# [読む文章]

==*==

また、溝部に連通された排水手段であって、溝部に貯留された雨水の余剰分を外部に排出させるための排水手段を備えたので、溝部に貯留された雨水の余剰分を排水手段を介して排出でき、貯留システムが設けられている領域の地表面において溝部に貯留された雨水が溢れることを回避しやすくなる。
【0013】
請求項3に記載の貯留システムによれば、溝部の深さを、貯留槽の透水係数に応じた深さとしたので、溝部の深さを貯留槽の透水係数に応じた深さに設定でき、貯留槽の透水性に合致した溝部を構成することができる。
【0014】
請求項4に記載の貯留システムによれば、少なくとも1つ以上積層された貯留槽が、第1貯留槽と、溝部の底部分と第1貯留槽との相互間において第1貯留槽の上方に設けられた第2貯留槽であって、第1貯留槽の浸透性よりも低い浸透性を有する第2貯留槽と、を含むので、第2貯留槽を備えない場合に比べて、第1貯留槽及び第2貯留槽において水を通すのに時間を掛けることができる。よって、貯留システムが設けられている領域において豪雨時等のピークカットの効果期間を持続しやすくなるため、貯留システムの貯留性を高めやすくなる。
【0015】
請求項5に記載の貯留システムによれば、溝部の水位を検出する検出手段と、検出手段の検出結果に基づいて、溝部の水位が閾値以上である旨を報知するための報知手段と、を備えるので、溝部の水位が閾値以上である旨を報知でき、例えば貯留システムの周辺にいる人に対して注意喚起を行うことができる。
【0016】
請求項6に記載の貯留システムによれば、当該貯留システムを、ため池又は調整池の近傍に設けたので、ため池又は調整池が氾濫又は決壊した際に、ため池又は調整池に貯められた水を貯留システムで貯留でき、氾濫又は決壊による水害のリスクを効果的に低減できる。
【図面の簡単な説明】
【0018】
図1】本発明の実施の形態1に係る設置場所及び貯留システムの概要を示す平面図である。
図2図1のA-A矢視断面図である(一部図示省略)。
図3】実施の形態2に係る貯留システムの概要を示す図であって、図2に対応する領域を示す図である。
図4】実施の形態3に係る貯留システムの概要を示す図であって、図2に対応する領域を示す図である。
【発明を実施するための形態】
【0019】
以下に添付図面を参照して、この発明に係る貯留システムの実施の形態を詳細に説明する。まず、〔I〕実施の形態の基本的概念を説明した後、〔II〕実施の形態の具体的内容について説明し、最後に、〔III〕実施の形態に対する変形例について説明する。ただし、実施の形態によって本発明が限定されるものではない。
【0020】
〔I〕実施の形態の基本的概念
まず、実施の形態の基本的概念について説明する。実施の形態は、概略的に、雨水を貯留するため貯留システムに関する。

==*==

# [手元の資料]
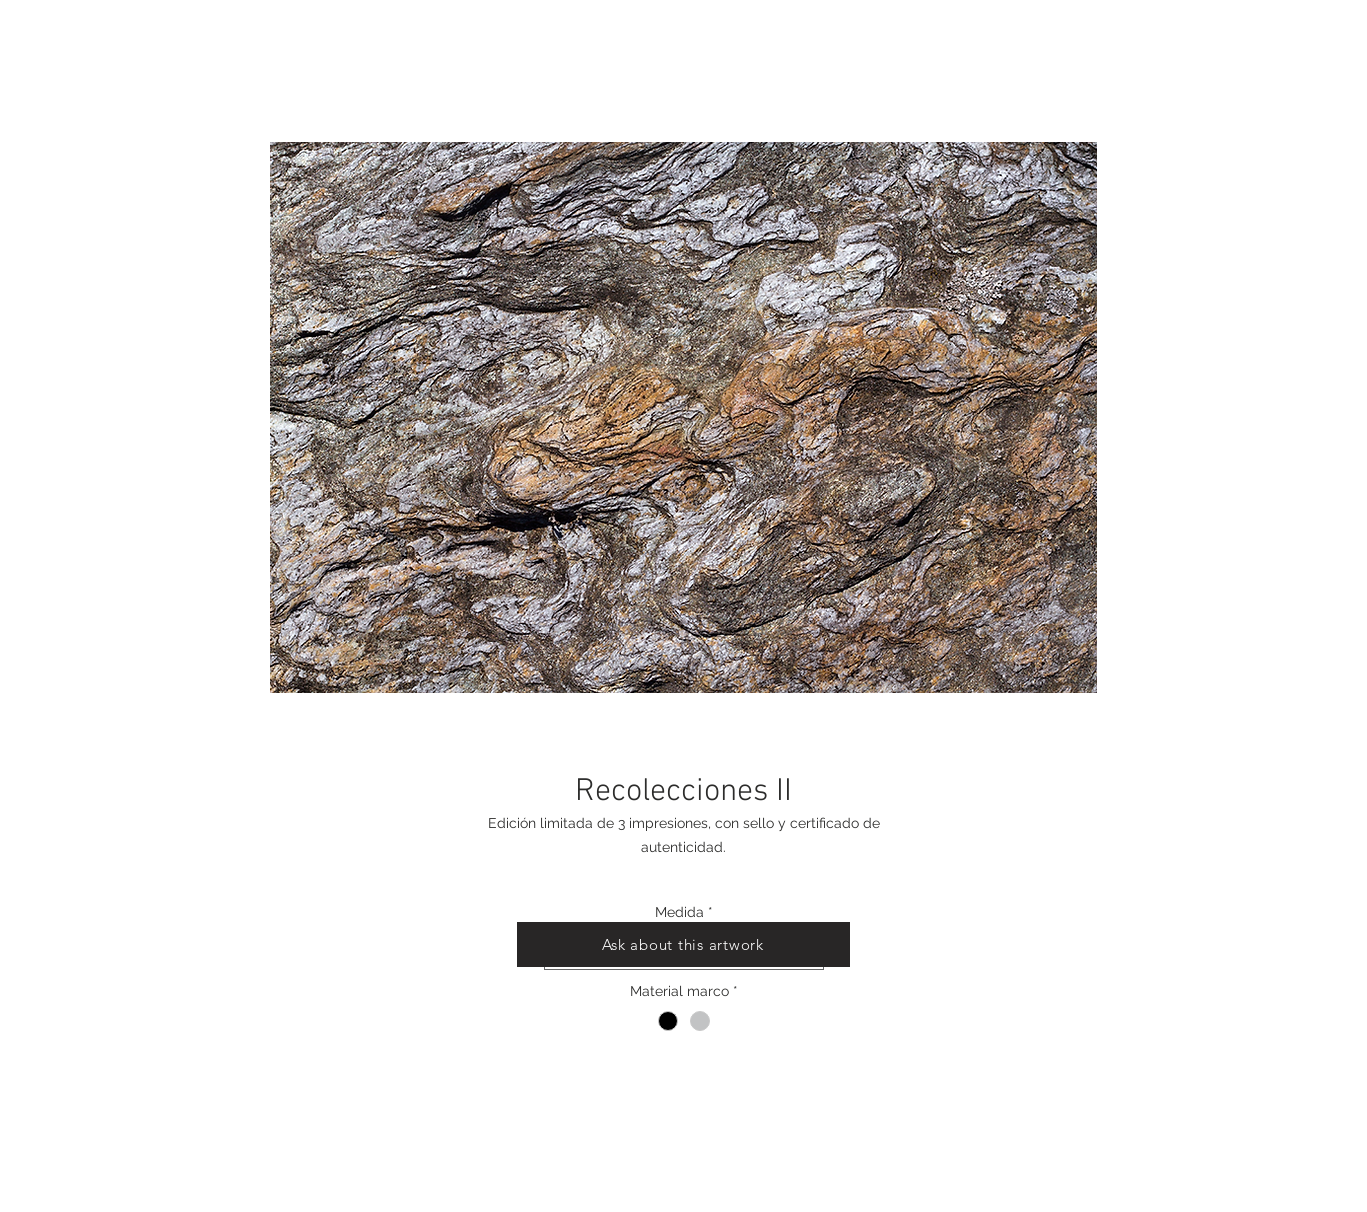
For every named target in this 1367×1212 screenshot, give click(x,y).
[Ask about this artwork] (683, 944)
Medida (684, 912)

==*==

# [作業]
貯留システムについての文章を、「また、溝部に連通された排水手」という言葉があるところから書き始め、「ムの概要を示す平面図である。」まで書いたら終えて、一字も変えずに書き写してください。

# [結果]
また、溝部に連通された排水手段であって、溝部に貯留された雨水の余剰分を外部に排出させるための排水手段を備えたので、溝部に貯留された雨水の余剰分を排水手段を介して排出でき、貯留システムが設けられている領域の地表面において溝部に貯留された雨水が溢れることを回避しやすくなる。
【0013】
請求項3に記載の貯留システムによれば、溝部の深さを、貯留槽の透水係数に応じた深さとしたので、溝部の深さを貯留槽の透水係数に応じた深さに設定でき、貯留槽の透水性に合致した溝部を構成することができる。
【0014】
請求項4に記載の貯留システムによれば、少なくとも1つ以上積層された貯留槽が、第1貯留槽と、溝部の底部分と第1貯留槽との相互間において第1貯留槽の上方に設けられた第2貯留槽であって、第1貯留槽の浸透性よりも低い浸透性を有する第2貯留槽と、を含むので、第2貯留槽を備えない場合に比べて、第1貯留槽及び第2貯留槽において水を通すのに時間を掛けることができる。よって、貯留システムが設けられている領域において豪雨時等のピークカットの効果期間を持続しやすくなるため、貯留システムの貯留性を高めやすくなる。
【0015】
請求項5に記載の貯留システムによれば、溝部の水位を検出する検出手段と、検出手段の検出結果に基づいて、溝部の水位が閾値以上である旨を報知するための報知手段と、を備えるので、溝部の水位が閾値以上である旨を報知でき、例えば貯留システムの周辺にいる人に対して注意喚起を行うことができる。
【0016】
請求項6に記載の貯留システムによれば、当該貯留システムを、ため池又は調整池の近傍に設けたので、ため池又は調整池が氾濫又は決壊した際に、ため池又は調整池に貯められた水を貯留システムで貯留でき、氾濫又は決壊による水害のリスクを効果的に低減できる。
【図面の簡単な説明】
【0018】
図1】本発明の実施の形態1に係る設置場所及び貯留システムの概要を示す平面図である。